I’m sure Relativity Media was utterly ignorant as to the Chen Guangcheng situation, and there’s a chance that they’re still silly enough to think that this is just a symptom of a general anti-Chinese attitude, not realizing that this was the one city they should not have chosen, and any other Chinese city wouldn’t have had this effect. The real danger for them, is to assume that making an arrangement with any Chinese city would have resulted in this, rather than realizing that from a moral standpoint, in getting into bed with the party secretary of Linyi, they’ve made the worst possible choice of Chinese partner.
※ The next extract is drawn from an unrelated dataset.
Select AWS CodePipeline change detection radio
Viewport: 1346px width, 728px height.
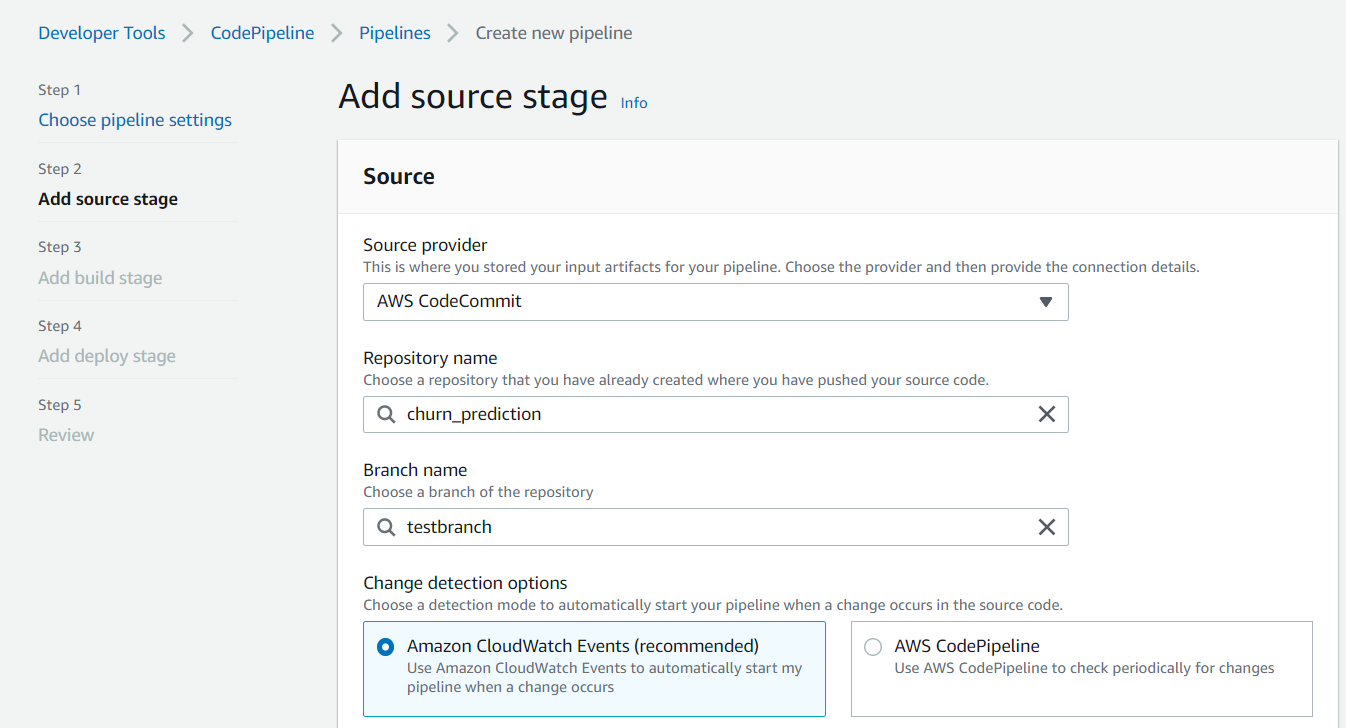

Charlie Custer over at Chinageeks is absolutely incensed. He’s also put together a list of contact details at Relativity Media so you can vent your fury as well.
Because maybe it’s just my sense of humor, but holding an innocent blind man and his family in their house, beating and robbing well-intentioned net users trying to visit him, and then lying about it to the world does not sound like a great premise for a hilarious buddy comedy.
I’ve got to disagree with Custer here. I think that if you choose the not-too-bright-and-somewhat-amoral film company which is taking payments from the aforementioned villains, and make them the stars of your film, you’ve got the makings of a brilliant black comedy.
Also, Seeing Red in China has a great roundup of the news on Weibo which is well worth reading to get further insight into how this is playing out at the level of ordinary Chinese citizens.
I’d been wondering when it would hit the mainstream news outlets, but just a few minutes ago this Wall Street Journal piece popped up on my twitter feed. Things are gonna get ugly for Relativity Media.
Relativity media has responded. They say:
“From its founding, Relativity Media has been a consistent and outspoken supporter of human rights and we would never knowingly do anything to undermine this commitment. We stand by that commitment and we are proud of our growing business relationships in China, through our partnership with Sky Land, its strategic alliance with Huaxia Film Distribution Company. As a company, we believe deeply that expanding trade and business ties with our counterparts in China and elsewhere can result in positive outcomes.”
A few points I’d make here – this isn’t a relationship with ‘China’ per se, as I’ve pointed out in the above post. It’s a relationship with Linyi. The campaigns above, combined with the divided response from government, have demonstrated that support for Linyi is not universal.
Linyi in particular, is the city which currently has the worst reputation for violating human rights. Given that no positive outcomes are outlined in terms of human rights, I can only assume this is a hastily put together, poorly thought out response and the only ‘positive outcomes’ relate to profit.